Here’s how it goes in practice.
Step 1: Install the proxy. I used brew to install it, I’m on a Mac, and also because I wanted to have it started as a service.
Step 2: Set two environment variables. One is the target API base URL, for Grok that’s something like https://api.x.ai. The other is your API key.
"env": {
"ANTHROPIC_BASE_URL": "http://localhost:8317",
"ANTHROPIC_API_KEY": "cliproxy-local-key"
},
Notice how we use “cliproxy-local-key”, because, and here is where it gets interesting, you log in with xAi OAuth, so you just stay inside Grok standard package, not the one using API tokens. It’s the same with Claude Max, I always logged in with OAuth and kept my usage limits inside the Max plan.
Step 3: Because you have to be logged in via OAuth to xAI, you just use this command before starting cliproxyapi:
cliproxyapi -xai-login
After that you just run claude like normal. The proxy intercepts the calls, rewrites the auth headers, and sends everything to Grok. It handles the main chat loop and the tool use stuff too. I’m running it for about a week without any hiccups.
Is It Worth Switching from Claude Code to Grok?
What I get out of this is the same coding experience I had with Claude, maybe better on some things, plus full access to Grok’s image and video generation.
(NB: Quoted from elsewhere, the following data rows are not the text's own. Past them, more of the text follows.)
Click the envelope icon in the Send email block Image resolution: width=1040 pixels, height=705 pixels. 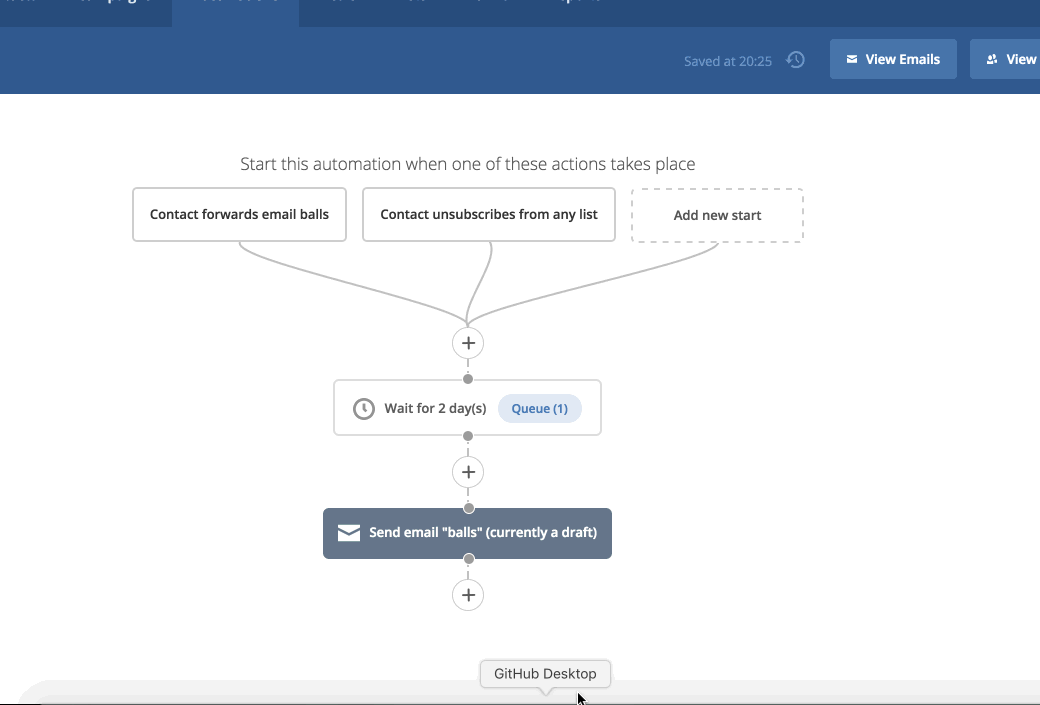[x=348, y=533]
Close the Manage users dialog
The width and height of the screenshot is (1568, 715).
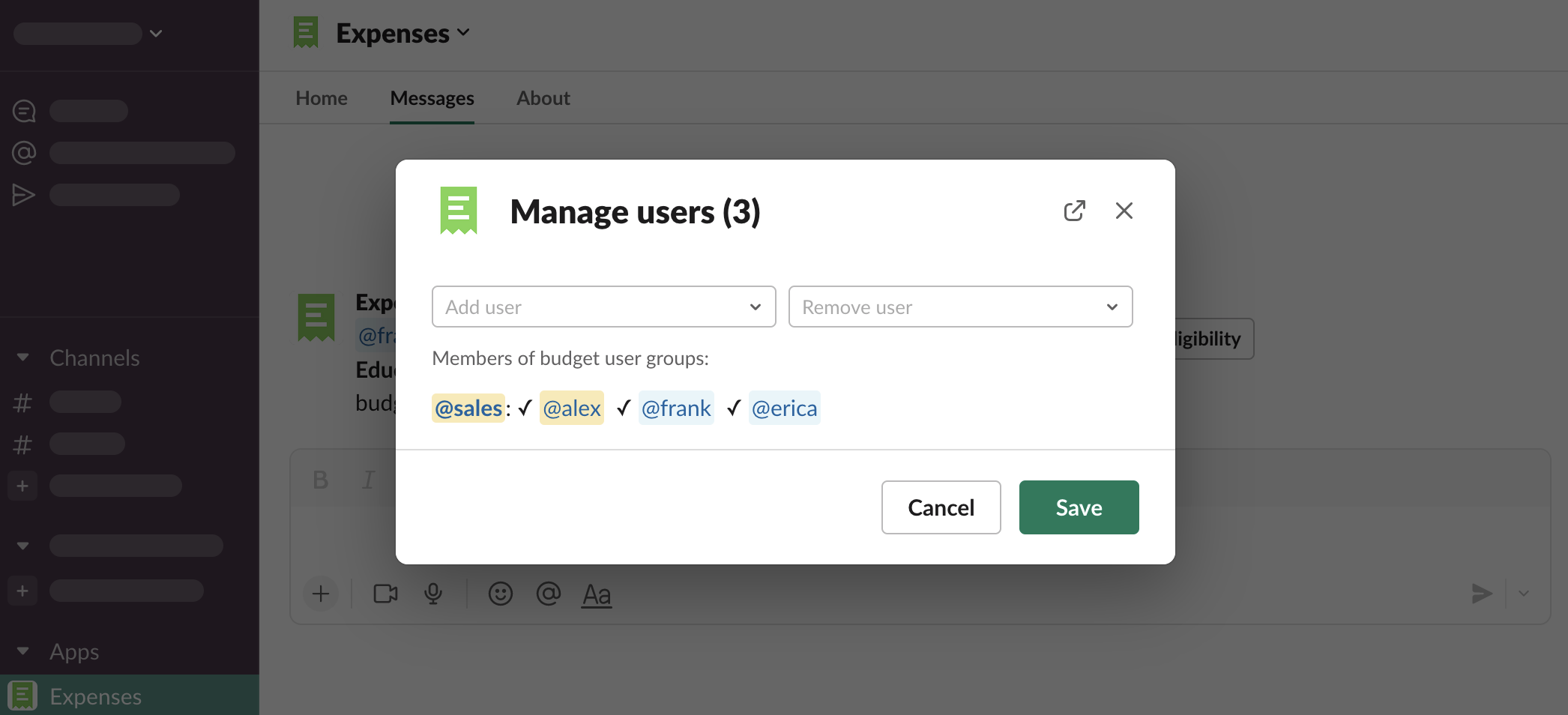click(1124, 211)
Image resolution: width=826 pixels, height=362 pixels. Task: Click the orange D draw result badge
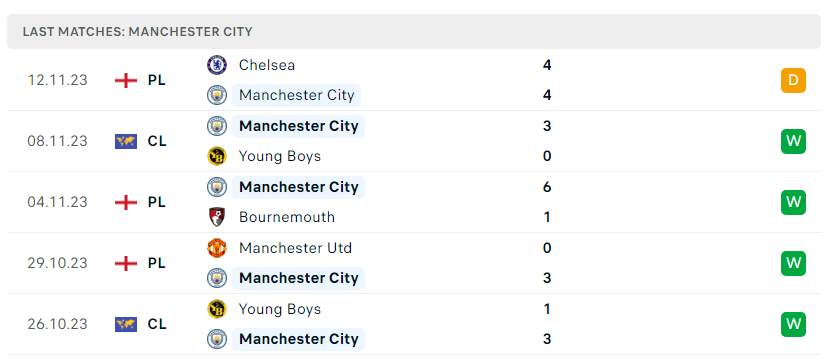pos(793,81)
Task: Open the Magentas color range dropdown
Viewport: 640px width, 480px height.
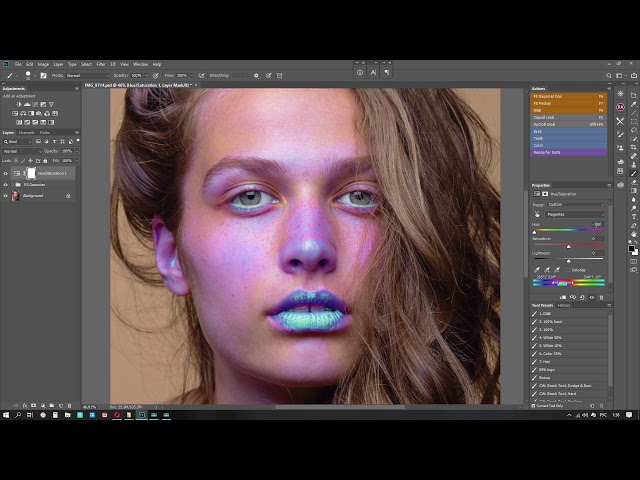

And I’m paying $35 instead of $100. Not even that, because the $35 plan will kick in about two and a half months. I already cancelled my Claude and MiniMax subscriptions.
And then there’s this: Grok is less censored. Claude has a lot of guardrails. Some of them make sense, some of them are just annoying when you’re trying to explore an idea or write something that touches on certain topics. Ask it to roleplay something edgy or dig into a controversial angle and it starts hedging or refusing outright. Grok lets you push further. For the kind of work I do, where I’m often asking for unfiltered takes or edge case scenarios, that matters. I don’t want to fight the model just to get it to consider an uncomfortable premise.
The prices in AI keep moving. Five months ago I was at $100. Beginning of June I was at $120 (Claude + MiniMax). Now I’m at $35 but with capabilities I didn’t have in either of the previous setups. The market is still figuring itself out. Providers are competing hard on price because the models are getting better fast and nobody has a permanent moat yet. That works in the user’s favor for now.
But the end goal isn’t to find the cheapest subscription that does everything. The end goal is to run this stuff locally. I’ve already written about running private, local models before. When your tools can be taken away by a policy change, or a regional restriction, or just a company deciding you’re not worth serving anymore, you’re not in control. Local models don’t have that problem. No rate limits. No one watching what you generate. No sudden deprecations.
The gap is closing. Every time the hosted prices drop and the quality goes up, it gets easier to see the path to running something comparable on your own hardware. Not there yet for video generation at the level Grok Imagine does. But the coding side is already viable with some of the open source models, if you’re willing to put in the setup work.
A year ago the gap felt huge. Now it feels like a matter of time and hardware budget.
This June challenge started as a test of MiniMax. It turned into a test of how I actually want to work with these tools. The answer so far is: keep the harness I like, add the capabilities I need, and don’t get too attached to any single provider.